Task to complete —
Using the data that follows, give the number of lines in which the word "column" occurs. Write only the number.

Collected data entries —

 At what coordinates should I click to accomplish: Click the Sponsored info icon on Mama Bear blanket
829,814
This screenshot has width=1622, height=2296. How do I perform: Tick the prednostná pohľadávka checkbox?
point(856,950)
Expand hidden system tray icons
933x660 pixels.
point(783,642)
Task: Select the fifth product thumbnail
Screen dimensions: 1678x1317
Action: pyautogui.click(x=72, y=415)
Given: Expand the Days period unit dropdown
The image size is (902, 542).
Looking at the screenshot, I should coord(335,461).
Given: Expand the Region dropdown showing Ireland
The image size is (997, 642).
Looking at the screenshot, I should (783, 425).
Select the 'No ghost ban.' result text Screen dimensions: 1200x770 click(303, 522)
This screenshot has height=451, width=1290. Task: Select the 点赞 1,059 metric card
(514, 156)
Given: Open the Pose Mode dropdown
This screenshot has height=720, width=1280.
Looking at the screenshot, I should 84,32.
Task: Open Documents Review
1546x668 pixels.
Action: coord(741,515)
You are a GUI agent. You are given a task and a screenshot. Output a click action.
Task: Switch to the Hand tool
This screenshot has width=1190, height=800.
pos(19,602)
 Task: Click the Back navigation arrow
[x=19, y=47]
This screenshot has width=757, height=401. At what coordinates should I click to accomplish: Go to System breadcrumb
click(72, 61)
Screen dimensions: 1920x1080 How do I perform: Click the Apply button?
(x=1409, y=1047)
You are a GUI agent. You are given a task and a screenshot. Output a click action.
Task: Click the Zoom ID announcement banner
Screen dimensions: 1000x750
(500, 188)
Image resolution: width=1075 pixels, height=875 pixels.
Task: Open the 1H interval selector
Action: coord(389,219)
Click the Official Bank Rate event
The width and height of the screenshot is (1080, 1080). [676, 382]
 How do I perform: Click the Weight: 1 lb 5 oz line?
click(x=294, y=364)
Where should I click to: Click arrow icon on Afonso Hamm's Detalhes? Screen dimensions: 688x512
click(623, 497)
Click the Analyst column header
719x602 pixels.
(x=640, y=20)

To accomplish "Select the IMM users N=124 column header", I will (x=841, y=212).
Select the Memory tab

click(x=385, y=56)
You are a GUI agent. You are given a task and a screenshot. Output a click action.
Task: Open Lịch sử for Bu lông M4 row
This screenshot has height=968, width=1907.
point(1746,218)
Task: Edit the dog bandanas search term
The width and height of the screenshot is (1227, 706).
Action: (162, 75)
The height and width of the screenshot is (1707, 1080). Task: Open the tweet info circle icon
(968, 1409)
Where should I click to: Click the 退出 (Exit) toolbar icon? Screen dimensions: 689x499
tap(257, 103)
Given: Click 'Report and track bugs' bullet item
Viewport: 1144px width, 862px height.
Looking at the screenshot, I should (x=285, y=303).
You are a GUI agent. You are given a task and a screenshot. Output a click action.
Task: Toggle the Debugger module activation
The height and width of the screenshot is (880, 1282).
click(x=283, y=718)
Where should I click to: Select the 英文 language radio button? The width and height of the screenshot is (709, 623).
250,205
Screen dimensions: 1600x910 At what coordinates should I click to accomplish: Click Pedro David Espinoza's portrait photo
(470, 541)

Response area —
2